Saturday, April 14, 2007

Greek Salad

While I'm neither Greek, nor a salad. I often enjoy putting together a Greek Salad. It makes a nice light lunch for us and is also quite tasty. I put one together for lunch today, and promptly forgot to take a picture of it.



One thing that's good to have when you're making a Greek Salad is an olive pitter. It's really a pain to chew around those olive pits while eating the salad. A few minutes spent taking those pits out makes the salad much more enjoyable.



Traditionally, I think the salad will have raw onion, as we're usually having it for lunch, we skip the onions.

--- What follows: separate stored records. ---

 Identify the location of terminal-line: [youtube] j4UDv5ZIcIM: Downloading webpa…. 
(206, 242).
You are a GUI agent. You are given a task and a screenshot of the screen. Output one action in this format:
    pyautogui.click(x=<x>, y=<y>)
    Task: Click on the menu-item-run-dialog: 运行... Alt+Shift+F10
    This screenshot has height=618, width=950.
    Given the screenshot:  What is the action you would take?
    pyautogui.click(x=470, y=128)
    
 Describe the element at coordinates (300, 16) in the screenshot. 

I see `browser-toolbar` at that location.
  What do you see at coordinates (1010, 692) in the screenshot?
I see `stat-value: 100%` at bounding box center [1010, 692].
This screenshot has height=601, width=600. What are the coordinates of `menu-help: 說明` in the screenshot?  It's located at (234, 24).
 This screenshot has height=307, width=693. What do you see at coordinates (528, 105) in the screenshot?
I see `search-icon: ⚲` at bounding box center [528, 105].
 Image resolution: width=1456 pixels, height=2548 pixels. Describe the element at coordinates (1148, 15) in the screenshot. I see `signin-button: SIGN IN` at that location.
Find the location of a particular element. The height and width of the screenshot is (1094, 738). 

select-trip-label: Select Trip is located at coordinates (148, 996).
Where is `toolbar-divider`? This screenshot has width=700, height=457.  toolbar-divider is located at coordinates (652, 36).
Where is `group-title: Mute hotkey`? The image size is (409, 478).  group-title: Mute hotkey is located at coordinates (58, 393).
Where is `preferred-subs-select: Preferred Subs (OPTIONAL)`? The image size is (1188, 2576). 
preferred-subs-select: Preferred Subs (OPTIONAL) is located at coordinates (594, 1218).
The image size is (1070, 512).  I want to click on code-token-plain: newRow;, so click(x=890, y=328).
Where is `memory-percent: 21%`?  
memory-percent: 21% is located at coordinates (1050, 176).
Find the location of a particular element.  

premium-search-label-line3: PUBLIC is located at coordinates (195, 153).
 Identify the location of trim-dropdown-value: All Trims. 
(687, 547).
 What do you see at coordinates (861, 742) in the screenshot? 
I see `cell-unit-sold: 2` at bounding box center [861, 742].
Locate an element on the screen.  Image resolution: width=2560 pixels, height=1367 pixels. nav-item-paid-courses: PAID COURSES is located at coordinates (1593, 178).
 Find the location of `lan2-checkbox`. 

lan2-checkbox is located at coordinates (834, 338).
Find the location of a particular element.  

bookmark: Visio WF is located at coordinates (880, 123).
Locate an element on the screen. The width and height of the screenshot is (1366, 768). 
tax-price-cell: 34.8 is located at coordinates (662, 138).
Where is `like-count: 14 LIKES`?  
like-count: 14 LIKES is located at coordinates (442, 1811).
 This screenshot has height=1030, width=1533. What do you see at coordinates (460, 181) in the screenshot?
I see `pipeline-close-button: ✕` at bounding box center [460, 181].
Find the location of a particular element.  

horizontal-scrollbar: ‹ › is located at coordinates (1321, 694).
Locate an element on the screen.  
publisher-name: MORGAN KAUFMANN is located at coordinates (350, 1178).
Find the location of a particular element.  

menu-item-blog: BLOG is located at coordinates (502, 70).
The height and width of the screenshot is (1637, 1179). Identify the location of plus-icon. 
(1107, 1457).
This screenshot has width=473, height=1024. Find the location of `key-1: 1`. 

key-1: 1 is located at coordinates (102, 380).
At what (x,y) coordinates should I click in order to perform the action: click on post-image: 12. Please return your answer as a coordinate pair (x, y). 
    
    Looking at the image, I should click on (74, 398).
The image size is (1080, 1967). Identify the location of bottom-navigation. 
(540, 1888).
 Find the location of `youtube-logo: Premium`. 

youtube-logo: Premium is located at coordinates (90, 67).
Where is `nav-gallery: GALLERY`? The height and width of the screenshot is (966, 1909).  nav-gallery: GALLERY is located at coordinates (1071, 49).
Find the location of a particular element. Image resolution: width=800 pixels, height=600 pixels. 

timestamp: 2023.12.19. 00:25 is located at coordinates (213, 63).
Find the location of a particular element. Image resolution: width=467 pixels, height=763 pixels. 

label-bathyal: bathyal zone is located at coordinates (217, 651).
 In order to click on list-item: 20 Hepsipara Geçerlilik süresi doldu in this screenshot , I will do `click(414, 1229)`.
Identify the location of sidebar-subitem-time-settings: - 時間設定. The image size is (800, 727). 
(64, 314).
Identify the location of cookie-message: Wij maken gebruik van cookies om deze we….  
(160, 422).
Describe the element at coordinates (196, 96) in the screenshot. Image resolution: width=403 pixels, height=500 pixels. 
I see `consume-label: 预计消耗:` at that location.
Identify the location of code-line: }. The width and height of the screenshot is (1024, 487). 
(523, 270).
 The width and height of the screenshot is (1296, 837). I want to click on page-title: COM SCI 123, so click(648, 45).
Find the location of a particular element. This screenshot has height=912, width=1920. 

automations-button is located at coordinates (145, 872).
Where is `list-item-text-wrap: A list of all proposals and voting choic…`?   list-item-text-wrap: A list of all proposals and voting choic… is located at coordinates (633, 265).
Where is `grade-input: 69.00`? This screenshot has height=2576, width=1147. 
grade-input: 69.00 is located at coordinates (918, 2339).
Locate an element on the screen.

I also add a bit of iceberg lettuce to make it more like a traditional salad.




  • 1 large english cucumber
  • 3 roma tomatoes
  • 1 tablespoon red wine vinegar
  • 3 tablespoons virgin olive oil
  • 20 (or so) Kalamata or salty Greek olives
  • 1 tablespoon Oregano
  • 1/2 head of iceberg lettuce
  • 100g Feta cheese (I use a great 1/4 fat cheese I find here in Switzerland and France).
  • Salt to taste.


Grab your big salad bowl, and add the oregano, vinegar, olive oil and salt. Mix it up a bit, and let the vinegar and oil absorb some of the oregano taste.


Dice up the Feta cheese and add it to the salad dressing. Mix it up lightly.


Pit the olives if desired. Add olives to the salad dressing.

If desired, peel the cucumber, and then cut it four times lengthwise. Cut each segement into quarters across the end and then slice the four sticks so you get quarters of a slice of cucumber. Thow the cucumber into the salad bowl.


Cut up the lettuce, or if you do it the way I do and use a package of "Bag O'Salad" and put it into the bowl.


Mix the salad well. This way the dressing gets all of the blander parts of the salad covered with tasty salad dressing.


Dice the tomatoes and add them to the top of the salad. Serve immediately.



Serves two as main course, six as starter salad.

4 comments:

CanadianSwiss said...

A perfect meal for this kind of weather, don't you agree??

Un-Swiss Miss said...

I love feta! The one I get here is so much better than most of the stuff I used to get in New York. The only exception: a Bulgarian feta I started to buy on the recommendation of a Greek friend.

By the way, are there non-salted Greek olives? (Seriously. I'd be curious to try some, if there are.)

Greg said...

CDN-CH: I agree.

Un-swiss: I've found some good feta in Germany as well. Avoid the 1/2 fat stuff from COOP, unless you like cow milk feta. Okay, I don't know of any non-salted Greek olives, but there are some really nice big green olives I have seen with very little salt. I've had them both from Portugal and Italy.

Z said...

I don't care for feta so much, but your recipe looks good otherwise.

I'm sorry I haven't been posting any photos of fields and crop like I promised I would. Right now I have so much to "show" that I have a backlog.